In a decisive move to safeguard young consumers, India’s Central Consumer Protection Authority (CCPA) has fined e-commerce giant Snapdeal ₹5 lakh for allowing substandard toys on its platform. The penalty, announced Monday, stems from breaches of essential quality norms set by the Bureau of Indian Standards (BIS).
The Toys (Quality Control) Order, 2020, requires all toys to carry BIS certification, a rule Snapdeal flouted by hosting listings from vendors like Stallion Trading and Thriftcart. These products omitted vital info—manufacturer details, addresses, and certification numbers—exposing kids to potential hazards.
Under the stewardship of Nidhi Khare and Anupam Mishra, CCPA scrutinized Snapdeal’s operations. The platform pocketed ₹41,032 in fees from these sales, all while indulging in deceptive promotions that assured quality without due diligence.
Snapdeal argued it functions merely as a marketplace, akin to a mall. CCPA rebuffed this, noting the company’s hands-on curation of deals and quality promises, which mislead buyers. ‘E-commerce entities must ensure every listing complies with safety mandates,’ the order stated firmly.

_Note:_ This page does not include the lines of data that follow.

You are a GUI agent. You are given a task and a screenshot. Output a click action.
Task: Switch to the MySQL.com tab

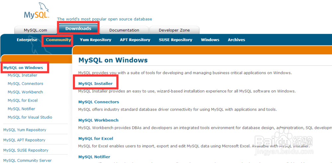tap(36, 30)
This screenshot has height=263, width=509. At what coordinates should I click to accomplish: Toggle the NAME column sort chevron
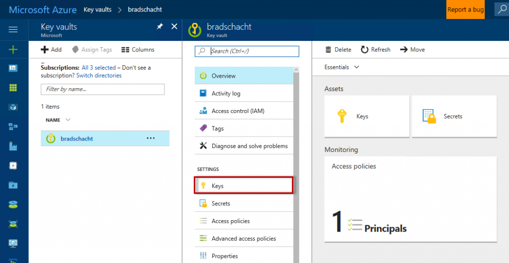tap(68, 120)
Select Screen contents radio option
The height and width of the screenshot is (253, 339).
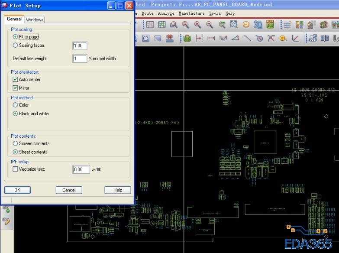(16, 143)
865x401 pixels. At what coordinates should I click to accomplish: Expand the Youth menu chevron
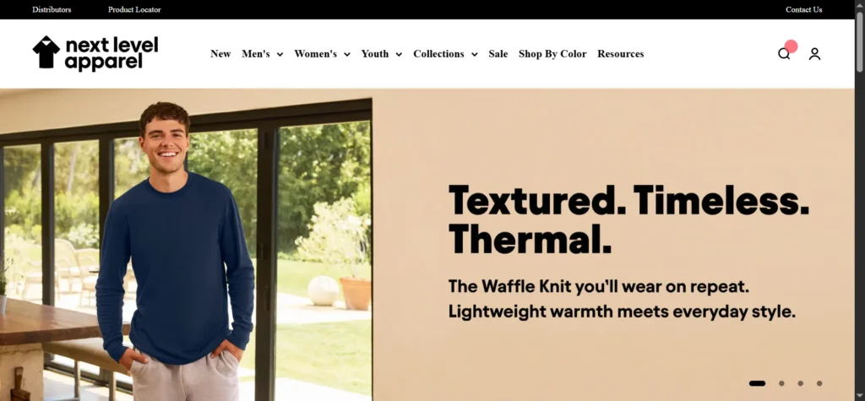pos(399,54)
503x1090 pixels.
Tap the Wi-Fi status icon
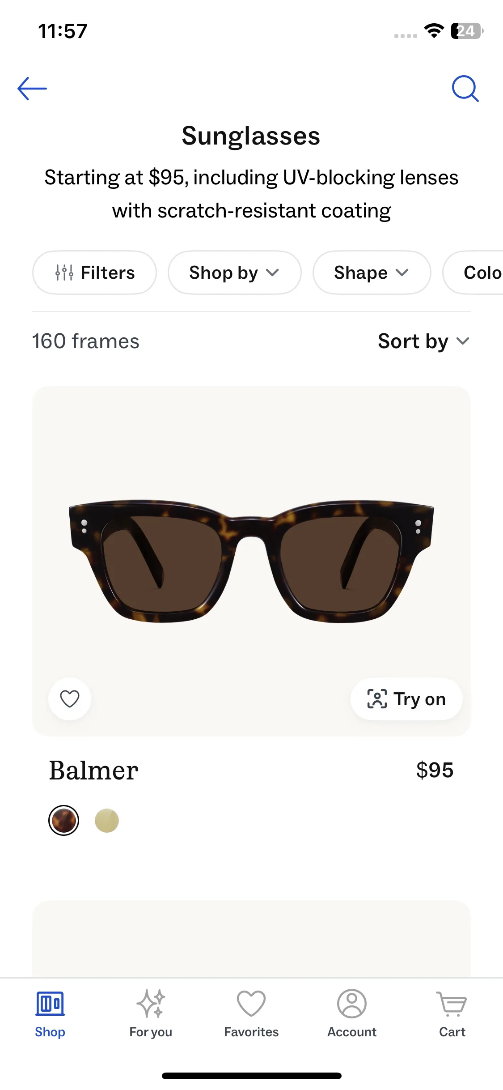434,31
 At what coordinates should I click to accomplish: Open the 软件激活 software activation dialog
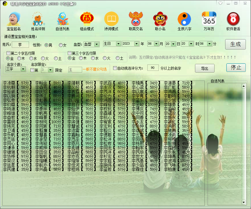tap(233, 20)
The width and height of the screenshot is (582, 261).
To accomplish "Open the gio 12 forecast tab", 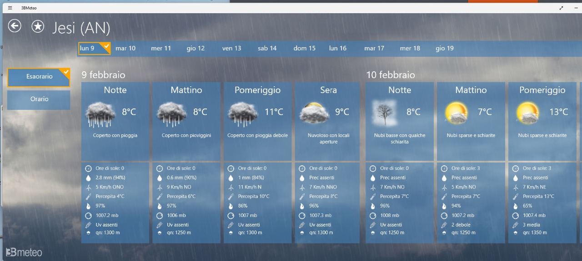I will click(x=196, y=48).
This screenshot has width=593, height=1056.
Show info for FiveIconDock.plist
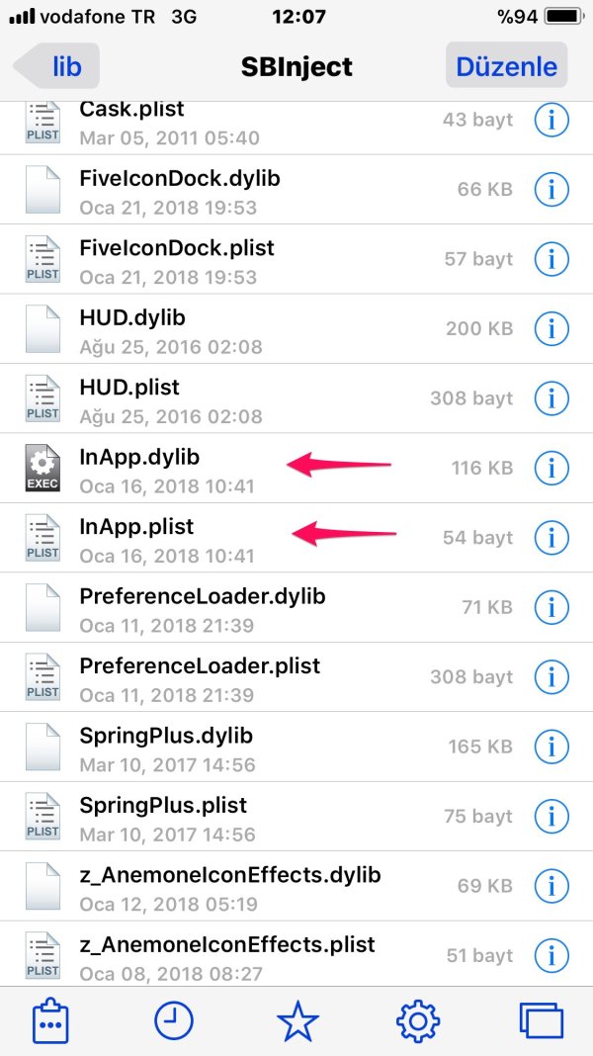(551, 259)
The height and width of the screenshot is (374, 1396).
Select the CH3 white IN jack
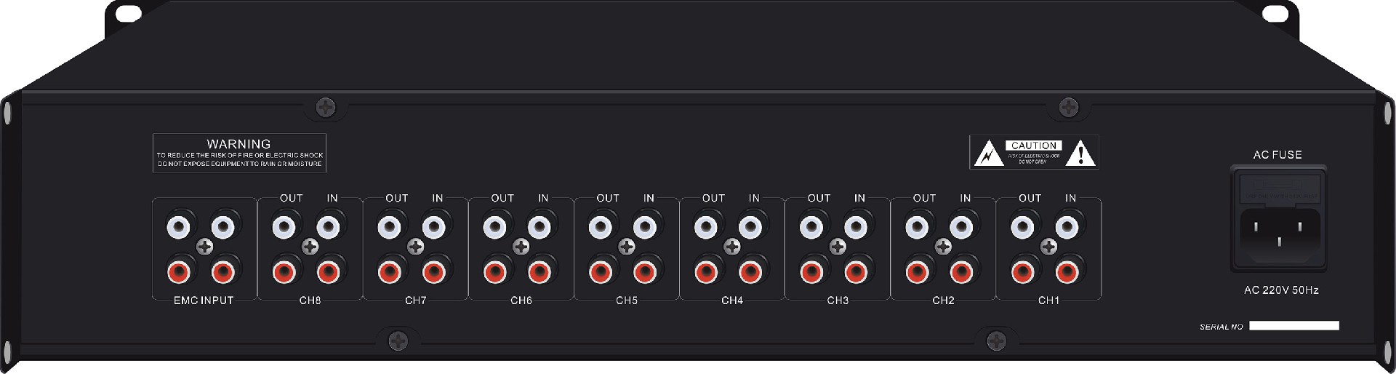[856, 227]
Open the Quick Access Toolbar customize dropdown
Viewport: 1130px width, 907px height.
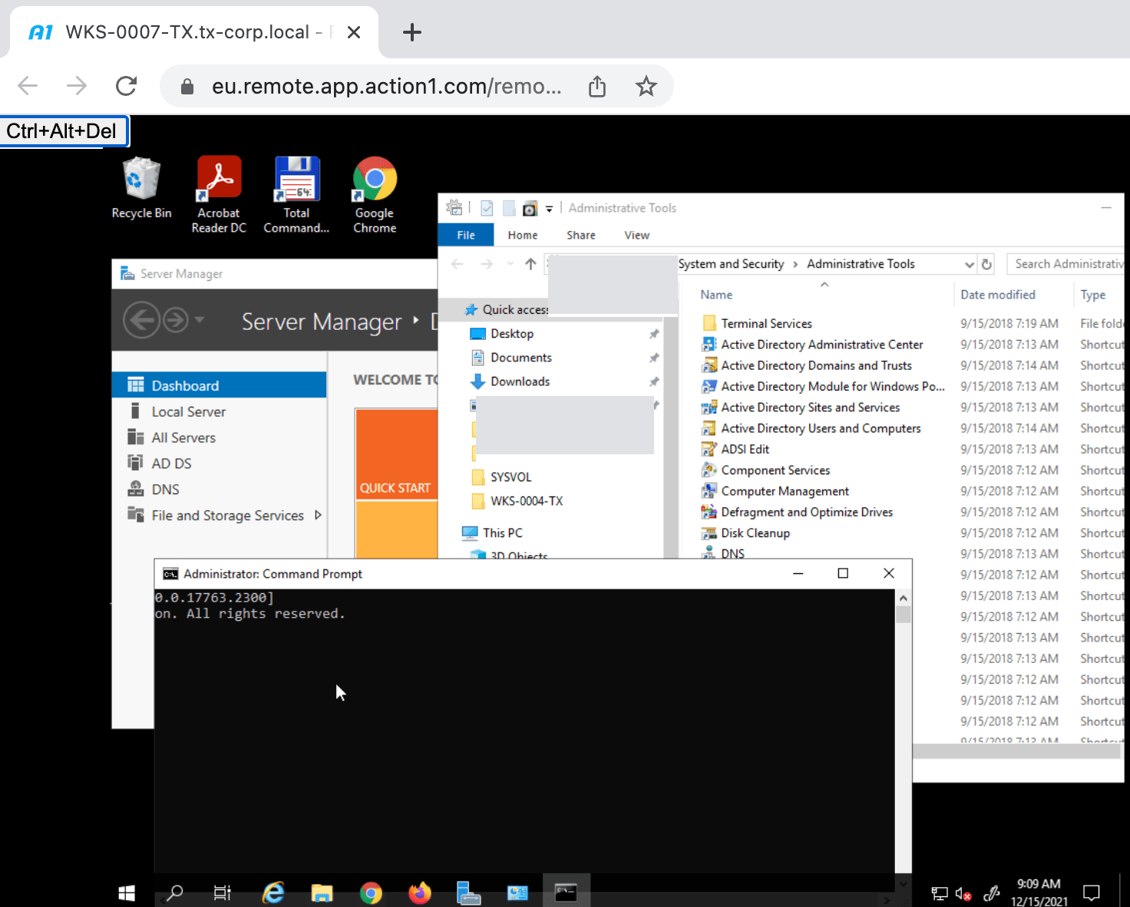550,208
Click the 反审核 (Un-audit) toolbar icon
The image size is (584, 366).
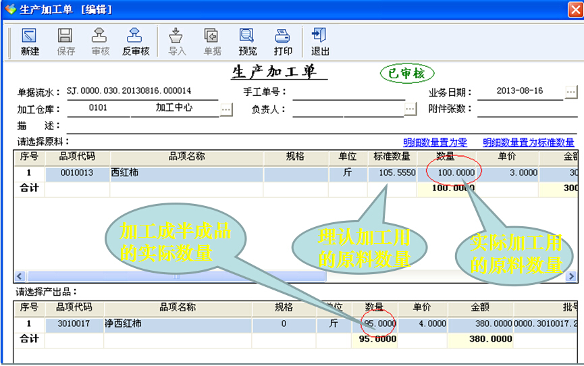click(135, 41)
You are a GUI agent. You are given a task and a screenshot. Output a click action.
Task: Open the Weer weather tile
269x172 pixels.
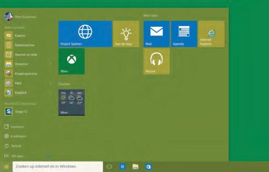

The authority criticized Snapdeal’s over-reliance on seller self-certifications, calling it insufficient to prevent dangerous goods. When pressed on future safeguards, Snapdeal offered no concrete assurances, prompting the steep fine.
This isn’t isolated—CCPA has issued warnings to Amazon, Flipkart, and sundry sellers for parallel violations. The crackdown aims to instill rigorous compliance across digital shelves, protecting families from toxic or poorly made toys. As online toy sales surge, such regulatory vigilance is crucial to maintain trust and safety.